→ **DATA FOR THE TASK**:
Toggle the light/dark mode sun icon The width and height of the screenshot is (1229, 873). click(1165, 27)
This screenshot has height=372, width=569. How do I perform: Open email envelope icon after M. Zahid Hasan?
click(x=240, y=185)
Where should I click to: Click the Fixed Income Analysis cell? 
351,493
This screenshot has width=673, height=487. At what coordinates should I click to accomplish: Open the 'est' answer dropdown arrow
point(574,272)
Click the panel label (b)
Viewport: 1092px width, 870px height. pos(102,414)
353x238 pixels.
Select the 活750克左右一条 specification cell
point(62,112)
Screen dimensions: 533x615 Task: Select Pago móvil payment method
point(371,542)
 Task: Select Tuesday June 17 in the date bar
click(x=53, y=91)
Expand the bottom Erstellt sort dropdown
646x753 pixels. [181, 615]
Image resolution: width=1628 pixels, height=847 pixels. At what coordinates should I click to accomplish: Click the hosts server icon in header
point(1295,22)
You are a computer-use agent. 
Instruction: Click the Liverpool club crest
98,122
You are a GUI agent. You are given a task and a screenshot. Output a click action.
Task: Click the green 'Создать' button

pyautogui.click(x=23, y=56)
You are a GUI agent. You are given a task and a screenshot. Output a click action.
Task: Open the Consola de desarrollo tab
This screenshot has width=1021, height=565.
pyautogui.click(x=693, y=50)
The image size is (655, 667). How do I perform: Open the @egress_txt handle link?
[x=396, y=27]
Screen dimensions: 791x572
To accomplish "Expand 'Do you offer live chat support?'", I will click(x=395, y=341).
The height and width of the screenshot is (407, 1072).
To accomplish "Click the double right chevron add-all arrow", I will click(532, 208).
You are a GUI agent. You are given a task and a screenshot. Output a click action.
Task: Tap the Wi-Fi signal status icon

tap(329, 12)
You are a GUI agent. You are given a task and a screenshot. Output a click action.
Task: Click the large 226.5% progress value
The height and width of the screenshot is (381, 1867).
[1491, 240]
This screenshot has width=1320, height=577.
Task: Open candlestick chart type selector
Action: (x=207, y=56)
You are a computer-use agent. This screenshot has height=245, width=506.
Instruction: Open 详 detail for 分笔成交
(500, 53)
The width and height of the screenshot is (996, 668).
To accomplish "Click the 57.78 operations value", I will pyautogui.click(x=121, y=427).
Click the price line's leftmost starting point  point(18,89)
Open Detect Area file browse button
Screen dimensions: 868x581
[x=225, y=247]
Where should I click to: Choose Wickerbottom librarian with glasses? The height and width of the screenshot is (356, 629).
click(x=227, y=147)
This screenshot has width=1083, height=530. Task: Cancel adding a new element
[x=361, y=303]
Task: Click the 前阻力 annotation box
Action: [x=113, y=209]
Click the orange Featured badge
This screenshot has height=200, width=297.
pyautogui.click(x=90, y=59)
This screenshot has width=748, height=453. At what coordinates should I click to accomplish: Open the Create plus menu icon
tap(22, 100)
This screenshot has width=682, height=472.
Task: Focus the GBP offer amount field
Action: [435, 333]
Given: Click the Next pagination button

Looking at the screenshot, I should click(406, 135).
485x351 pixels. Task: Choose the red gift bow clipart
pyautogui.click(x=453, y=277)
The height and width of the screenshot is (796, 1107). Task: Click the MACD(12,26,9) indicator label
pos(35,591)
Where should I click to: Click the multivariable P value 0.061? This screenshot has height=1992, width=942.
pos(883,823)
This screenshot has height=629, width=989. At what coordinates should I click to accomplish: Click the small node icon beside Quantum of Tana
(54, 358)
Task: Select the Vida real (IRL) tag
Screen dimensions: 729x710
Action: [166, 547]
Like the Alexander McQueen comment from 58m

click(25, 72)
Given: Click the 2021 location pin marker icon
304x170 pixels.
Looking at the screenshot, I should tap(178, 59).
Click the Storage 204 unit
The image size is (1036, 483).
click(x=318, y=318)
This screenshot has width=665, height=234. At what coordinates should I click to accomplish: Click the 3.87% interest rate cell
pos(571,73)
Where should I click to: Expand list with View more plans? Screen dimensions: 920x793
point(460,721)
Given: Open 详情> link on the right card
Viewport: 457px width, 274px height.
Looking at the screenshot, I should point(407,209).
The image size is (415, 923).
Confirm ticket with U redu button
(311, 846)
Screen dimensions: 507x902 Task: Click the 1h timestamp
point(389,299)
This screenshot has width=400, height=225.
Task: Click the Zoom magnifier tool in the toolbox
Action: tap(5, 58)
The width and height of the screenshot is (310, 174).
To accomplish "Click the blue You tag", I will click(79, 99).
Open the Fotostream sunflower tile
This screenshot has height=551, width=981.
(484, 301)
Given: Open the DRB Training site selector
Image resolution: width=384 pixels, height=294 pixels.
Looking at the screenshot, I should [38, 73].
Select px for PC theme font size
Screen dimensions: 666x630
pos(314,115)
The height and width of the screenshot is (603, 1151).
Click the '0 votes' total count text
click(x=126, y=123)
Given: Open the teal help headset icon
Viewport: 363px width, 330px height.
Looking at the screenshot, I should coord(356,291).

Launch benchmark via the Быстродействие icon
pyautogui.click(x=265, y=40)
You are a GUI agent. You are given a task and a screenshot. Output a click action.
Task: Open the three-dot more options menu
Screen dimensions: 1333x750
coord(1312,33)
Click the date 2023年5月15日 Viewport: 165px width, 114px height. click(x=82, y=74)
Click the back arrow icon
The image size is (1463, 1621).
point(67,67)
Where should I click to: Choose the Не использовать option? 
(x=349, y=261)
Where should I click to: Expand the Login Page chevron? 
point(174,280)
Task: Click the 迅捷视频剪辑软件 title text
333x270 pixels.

→ **EXERCISE DETAILS**: The response must consist solely of the lines from the first line of the entries through the line containing "353x238 pixels.", repeated exactly.

→ **OUTPUT FOR THIS EXERCISE**:
Toggle the light/dark mode sun icon The width and height of the screenshot is (1229, 873). click(1165, 27)
This screenshot has height=372, width=569. How do I perform: Open email envelope icon after M. Zahid Hasan?
click(x=240, y=185)
Where should I click to: Click the Fixed Income Analysis cell? 
351,493
This screenshot has width=673, height=487. At what coordinates should I click to accomplish: Open the 'est' answer dropdown arrow
point(574,272)
Click the panel label (b)
Viewport: 1092px width, 870px height. pos(102,414)
353x238 pixels.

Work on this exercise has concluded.